__Exercise brief__:
When you reach the line that contains "1280x800 pixels." in the data below, start reproducing lines exactly, and stop after the line that contains "The width and height of the screenshot is (1003, 616).".

__Raw data__:
= = = = = = =
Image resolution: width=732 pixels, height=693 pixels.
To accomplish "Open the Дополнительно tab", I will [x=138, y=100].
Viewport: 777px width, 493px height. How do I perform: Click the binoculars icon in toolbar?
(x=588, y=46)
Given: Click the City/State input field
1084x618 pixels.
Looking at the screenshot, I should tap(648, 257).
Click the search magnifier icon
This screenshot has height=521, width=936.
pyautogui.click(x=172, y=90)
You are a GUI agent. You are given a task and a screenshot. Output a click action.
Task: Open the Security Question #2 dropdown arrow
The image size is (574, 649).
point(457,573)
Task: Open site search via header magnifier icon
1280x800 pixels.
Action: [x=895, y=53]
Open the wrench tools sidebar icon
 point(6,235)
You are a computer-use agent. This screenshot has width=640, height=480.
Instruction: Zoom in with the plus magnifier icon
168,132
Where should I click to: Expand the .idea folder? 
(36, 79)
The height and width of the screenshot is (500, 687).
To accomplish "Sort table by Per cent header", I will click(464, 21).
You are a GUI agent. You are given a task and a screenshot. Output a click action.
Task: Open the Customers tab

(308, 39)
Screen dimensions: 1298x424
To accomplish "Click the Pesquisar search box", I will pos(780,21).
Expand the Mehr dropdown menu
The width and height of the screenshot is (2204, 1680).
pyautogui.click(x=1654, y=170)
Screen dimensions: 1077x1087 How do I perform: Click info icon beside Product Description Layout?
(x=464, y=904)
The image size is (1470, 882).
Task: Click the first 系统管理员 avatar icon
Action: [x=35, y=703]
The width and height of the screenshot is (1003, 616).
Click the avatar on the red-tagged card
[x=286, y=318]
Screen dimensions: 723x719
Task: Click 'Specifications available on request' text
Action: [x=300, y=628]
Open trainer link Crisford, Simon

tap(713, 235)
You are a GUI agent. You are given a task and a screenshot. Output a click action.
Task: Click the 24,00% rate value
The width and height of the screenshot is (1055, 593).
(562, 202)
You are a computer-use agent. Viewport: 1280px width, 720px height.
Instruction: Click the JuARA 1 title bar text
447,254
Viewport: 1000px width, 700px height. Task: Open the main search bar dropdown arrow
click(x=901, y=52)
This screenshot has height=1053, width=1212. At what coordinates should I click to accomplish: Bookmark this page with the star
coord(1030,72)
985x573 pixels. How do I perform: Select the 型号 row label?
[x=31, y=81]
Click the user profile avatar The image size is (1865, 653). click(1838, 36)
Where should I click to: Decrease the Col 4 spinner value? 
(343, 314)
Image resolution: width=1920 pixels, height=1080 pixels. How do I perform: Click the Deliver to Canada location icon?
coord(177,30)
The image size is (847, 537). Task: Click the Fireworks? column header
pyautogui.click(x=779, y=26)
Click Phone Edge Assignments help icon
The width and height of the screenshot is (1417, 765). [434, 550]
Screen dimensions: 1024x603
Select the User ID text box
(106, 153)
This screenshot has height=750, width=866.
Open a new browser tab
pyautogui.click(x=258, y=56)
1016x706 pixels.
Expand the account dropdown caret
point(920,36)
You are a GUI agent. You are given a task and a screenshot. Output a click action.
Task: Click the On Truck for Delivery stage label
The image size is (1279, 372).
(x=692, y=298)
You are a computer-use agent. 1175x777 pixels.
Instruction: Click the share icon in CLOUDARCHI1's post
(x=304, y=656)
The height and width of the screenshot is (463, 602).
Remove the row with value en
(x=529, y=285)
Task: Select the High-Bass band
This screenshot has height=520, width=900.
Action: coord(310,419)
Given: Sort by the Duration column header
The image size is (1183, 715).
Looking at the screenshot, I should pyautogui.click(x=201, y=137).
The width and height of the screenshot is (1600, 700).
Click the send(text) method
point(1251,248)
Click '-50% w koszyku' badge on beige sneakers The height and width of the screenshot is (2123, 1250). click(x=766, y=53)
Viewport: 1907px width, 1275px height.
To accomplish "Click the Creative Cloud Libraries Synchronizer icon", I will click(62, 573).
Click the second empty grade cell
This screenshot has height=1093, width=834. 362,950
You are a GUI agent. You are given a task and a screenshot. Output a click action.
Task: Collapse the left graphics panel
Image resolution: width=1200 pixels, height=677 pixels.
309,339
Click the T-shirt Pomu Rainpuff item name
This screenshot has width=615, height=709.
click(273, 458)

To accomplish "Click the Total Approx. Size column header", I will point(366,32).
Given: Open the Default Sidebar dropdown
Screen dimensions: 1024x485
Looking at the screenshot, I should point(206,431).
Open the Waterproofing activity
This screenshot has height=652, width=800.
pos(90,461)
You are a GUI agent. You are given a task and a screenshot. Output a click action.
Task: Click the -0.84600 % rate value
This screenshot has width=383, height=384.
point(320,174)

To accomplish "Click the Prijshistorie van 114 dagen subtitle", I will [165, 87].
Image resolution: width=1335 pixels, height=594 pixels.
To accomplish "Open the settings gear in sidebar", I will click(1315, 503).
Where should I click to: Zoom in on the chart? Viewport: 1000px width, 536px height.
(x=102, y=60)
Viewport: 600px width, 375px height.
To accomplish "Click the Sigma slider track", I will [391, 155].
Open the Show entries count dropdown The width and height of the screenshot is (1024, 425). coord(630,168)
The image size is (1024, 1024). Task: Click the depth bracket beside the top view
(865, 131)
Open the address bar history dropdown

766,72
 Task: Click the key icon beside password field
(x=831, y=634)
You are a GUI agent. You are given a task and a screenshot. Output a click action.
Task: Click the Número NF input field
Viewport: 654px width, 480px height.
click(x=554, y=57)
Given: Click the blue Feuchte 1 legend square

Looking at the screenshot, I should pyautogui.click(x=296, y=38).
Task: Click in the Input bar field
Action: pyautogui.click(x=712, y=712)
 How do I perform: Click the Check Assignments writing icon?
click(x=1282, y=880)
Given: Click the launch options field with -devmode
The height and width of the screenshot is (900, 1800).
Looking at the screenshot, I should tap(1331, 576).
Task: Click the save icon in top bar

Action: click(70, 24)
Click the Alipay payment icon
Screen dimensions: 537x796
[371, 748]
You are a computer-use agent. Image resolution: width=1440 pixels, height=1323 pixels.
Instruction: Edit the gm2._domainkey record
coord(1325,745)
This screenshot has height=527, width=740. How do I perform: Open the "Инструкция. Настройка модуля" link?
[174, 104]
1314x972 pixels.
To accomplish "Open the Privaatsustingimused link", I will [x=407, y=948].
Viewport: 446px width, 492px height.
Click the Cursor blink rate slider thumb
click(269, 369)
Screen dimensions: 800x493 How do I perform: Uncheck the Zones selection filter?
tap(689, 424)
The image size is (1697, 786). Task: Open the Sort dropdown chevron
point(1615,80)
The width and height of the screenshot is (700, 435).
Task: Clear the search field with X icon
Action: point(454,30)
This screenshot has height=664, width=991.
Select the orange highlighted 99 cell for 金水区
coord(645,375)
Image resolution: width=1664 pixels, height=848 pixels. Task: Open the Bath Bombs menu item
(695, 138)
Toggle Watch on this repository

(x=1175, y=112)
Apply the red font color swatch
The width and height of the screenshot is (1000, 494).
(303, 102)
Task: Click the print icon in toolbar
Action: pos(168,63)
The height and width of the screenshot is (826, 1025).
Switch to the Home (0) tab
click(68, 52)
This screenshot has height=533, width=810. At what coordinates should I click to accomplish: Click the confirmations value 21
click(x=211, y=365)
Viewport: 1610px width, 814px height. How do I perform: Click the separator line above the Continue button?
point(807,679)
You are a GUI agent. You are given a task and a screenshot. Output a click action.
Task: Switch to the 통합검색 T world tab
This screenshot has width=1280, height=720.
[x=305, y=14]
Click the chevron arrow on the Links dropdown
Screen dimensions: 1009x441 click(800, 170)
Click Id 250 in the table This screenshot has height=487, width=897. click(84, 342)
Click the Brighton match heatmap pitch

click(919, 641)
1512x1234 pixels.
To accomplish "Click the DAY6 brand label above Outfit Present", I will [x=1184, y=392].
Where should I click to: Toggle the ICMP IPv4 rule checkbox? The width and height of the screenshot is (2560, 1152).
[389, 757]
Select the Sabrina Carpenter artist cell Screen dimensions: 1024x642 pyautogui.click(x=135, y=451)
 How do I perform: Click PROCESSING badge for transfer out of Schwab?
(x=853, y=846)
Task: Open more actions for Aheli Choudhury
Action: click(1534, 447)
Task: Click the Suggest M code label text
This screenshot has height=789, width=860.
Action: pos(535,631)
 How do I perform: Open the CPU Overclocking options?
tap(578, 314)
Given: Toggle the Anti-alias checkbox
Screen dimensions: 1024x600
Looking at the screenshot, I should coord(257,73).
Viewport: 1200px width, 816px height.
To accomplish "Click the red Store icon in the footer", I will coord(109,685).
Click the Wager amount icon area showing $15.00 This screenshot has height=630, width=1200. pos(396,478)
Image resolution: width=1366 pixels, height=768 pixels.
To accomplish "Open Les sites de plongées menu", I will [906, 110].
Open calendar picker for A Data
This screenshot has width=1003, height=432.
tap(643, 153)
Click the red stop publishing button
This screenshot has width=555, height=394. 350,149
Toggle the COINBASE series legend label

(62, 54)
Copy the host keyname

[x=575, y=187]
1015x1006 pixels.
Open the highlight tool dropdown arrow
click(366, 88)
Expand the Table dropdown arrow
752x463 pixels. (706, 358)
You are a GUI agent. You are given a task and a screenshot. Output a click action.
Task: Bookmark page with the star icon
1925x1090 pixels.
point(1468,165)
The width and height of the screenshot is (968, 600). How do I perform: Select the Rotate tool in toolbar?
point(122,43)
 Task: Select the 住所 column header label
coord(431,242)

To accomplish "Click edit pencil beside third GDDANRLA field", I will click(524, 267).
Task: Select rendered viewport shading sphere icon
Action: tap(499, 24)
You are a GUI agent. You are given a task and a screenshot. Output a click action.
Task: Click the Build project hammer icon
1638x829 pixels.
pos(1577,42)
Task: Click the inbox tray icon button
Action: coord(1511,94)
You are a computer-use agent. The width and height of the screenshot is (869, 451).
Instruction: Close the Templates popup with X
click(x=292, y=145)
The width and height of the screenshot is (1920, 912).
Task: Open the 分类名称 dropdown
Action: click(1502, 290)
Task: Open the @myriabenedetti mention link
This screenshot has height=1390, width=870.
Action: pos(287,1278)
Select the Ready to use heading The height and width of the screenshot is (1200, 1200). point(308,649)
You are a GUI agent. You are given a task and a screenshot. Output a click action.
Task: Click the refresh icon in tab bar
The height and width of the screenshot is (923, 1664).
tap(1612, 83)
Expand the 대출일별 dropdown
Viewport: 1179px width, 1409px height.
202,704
= = = = = = =
__Task output__:
1280x800 pixels.
Action: [x=895, y=53]
Open the wrench tools sidebar icon
 point(6,235)
You are a computer-use agent. This screenshot has width=640, height=480.
Instruction: Zoom in with the plus magnifier icon
168,132
Where should I click to: Expand the .idea folder? 
(36, 79)
The height and width of the screenshot is (500, 687).
To accomplish "Sort table by Per cent header", I will click(464, 21).
You are a GUI agent. You are given a task and a screenshot. Output a click action.
Task: Open the Customers tab

(308, 39)
Screen dimensions: 1298x424
To accomplish "Click the Pesquisar search box", I will pos(780,21).
Expand the Mehr dropdown menu
The width and height of the screenshot is (2204, 1680).
pyautogui.click(x=1654, y=170)
Screen dimensions: 1077x1087 How do I perform: Click info icon beside Product Description Layout?
(x=464, y=904)
The image size is (1470, 882).
Task: Click the first 系统管理员 avatar icon
Action: [x=35, y=703]
The width and height of the screenshot is (1003, 616).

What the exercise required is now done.